‘The Fabulous’ review: a warming exploration of friendship in Seoul’s cutthroat fashion industry

The Fabulous

It’s a fight for survival behind the glitz and the glamour of the fashion industry. As new Netflix Korean drama The Fabulous shows us, those who aren’t fierce enough to assert themselves among aggressive competition will fall through the cracks with a hard landing. Such is the cutthroat reality faced by this series’ four protagonists, who find solace and support in each other: the wide-eyed publicist Pyo Ji-eun, freelance photo retoucher Ji Woo-min, fastidious designer Joseph and up-and-coming model Yeo Seon-ho.

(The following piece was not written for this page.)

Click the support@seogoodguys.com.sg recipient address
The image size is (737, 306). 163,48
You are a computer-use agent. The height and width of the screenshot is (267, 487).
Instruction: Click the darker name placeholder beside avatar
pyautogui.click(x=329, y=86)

As a public relations manager for a luxury fashion brand, Ji-eun (Chae Soo-bin) struggles to keep afloat. Between adhering to the demands of higher-ups, careening from launch to launch and pleasing recalcitrant media, she’s nearly at the end of her rope. Woo-min (SHINee’s Minho), on the other hand, is devoid of purpose and jaded by the monotony in his job retouching photos. He’s lured to stay in the industry by its accompanying party scene: dimly-lit clubs, pool parties, booze-filled functions. Joseph (Lee Sang-un) is a fashion designer, pressed for innovative ideas in an attempt to lead a new wave of trends before they’re washed away in the fast-paced cycle. Meanwhile, Seon-ho (Park Hee-jung) struggles just to stand out from a sea of supermodels only to get fired before she’s even afforded the opportunity to walk the runway.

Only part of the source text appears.